It has been a while but I recall them drinking Courage beer in the pubs in Wake in Fright.


----------



## kenlock (22/5/11)

Here's a list and link to movie scenes

1. Spiderman - Carlsberg
2. Urban Cowboy - Lone Star
3. James Bond Casino Royale - Heineken
4. The Deer Hunter - Rolling Rock
5. E.T. - Coors
6. Ice Cold in Alex - Carlsberg
7. Bad Boys II - Miller
8. The Island - Michelob Light
9. Scary Movie 2 - Coors Light
10. Fallen - Budweiser

Link

:icon_cheers:


----------



## gjn200 (22/5/11)

Classic

How do I embed a clip on here?


----------



## Bribie G (22/5/11)

Amin said:


> It has been a while but I recall them drinking Courage beer in the pubs in Wake in Fright.

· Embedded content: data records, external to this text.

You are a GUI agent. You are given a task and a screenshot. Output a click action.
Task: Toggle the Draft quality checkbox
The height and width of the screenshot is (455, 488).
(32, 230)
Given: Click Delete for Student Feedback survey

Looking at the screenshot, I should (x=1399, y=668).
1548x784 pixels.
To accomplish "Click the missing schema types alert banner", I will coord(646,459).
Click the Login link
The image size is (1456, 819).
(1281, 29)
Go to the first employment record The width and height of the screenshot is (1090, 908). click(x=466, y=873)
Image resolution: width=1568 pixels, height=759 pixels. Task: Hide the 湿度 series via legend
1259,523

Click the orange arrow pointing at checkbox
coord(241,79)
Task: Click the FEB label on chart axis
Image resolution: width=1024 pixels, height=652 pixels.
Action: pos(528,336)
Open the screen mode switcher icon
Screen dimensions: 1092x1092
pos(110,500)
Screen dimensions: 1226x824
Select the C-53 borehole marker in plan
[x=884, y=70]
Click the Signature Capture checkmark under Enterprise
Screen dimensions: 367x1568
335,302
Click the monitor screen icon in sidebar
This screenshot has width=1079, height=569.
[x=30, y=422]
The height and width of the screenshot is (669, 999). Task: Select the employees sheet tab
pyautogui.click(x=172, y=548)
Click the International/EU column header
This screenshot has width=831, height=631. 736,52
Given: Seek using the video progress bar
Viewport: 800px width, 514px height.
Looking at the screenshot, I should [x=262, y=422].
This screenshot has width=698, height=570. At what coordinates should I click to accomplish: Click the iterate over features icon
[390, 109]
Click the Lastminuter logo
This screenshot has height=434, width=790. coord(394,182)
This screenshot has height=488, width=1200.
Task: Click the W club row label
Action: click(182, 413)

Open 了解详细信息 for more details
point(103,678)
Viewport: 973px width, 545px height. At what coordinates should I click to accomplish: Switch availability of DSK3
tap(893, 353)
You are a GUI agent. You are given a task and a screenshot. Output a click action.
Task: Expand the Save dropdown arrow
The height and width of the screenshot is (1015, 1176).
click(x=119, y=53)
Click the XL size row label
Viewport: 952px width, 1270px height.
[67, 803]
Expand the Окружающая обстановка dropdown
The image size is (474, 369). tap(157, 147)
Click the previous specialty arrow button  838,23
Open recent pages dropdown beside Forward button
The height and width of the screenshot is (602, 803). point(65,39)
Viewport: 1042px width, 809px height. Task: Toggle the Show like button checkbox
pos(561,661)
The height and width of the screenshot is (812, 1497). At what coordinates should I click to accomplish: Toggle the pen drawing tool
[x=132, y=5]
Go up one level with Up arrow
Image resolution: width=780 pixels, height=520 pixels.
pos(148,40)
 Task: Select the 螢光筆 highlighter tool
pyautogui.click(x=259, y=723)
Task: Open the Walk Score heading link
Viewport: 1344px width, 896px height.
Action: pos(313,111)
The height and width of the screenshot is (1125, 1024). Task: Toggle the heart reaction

Watched it on Blu-Ray a couple of weeks ago, wall to wall West End :icon_drunk:


----------



## mr_tyreman (23/5/11)

Watched Scarface lastnight and noticed they were drinking Lowenbrau in the Babylon club, and later on when he gets busted counting his money


----------



## Jarthy (25/5/11)

if you want a piece of james bond memorablila then: guinness ebay link lol wonder if it'll be taken down.


----------



## petesbrew (25/5/11)

Not to mention the old fave, Darryl Kerrigan kicking back in his backyard with a longneck of VB in The Castle. (Pretty sure it's vb right?).

OTT, Beers in books.
I read John Birminghams "After America" not long ago. One of the character's is drinking, from memory, Dogfishhead 90min IPA.


----------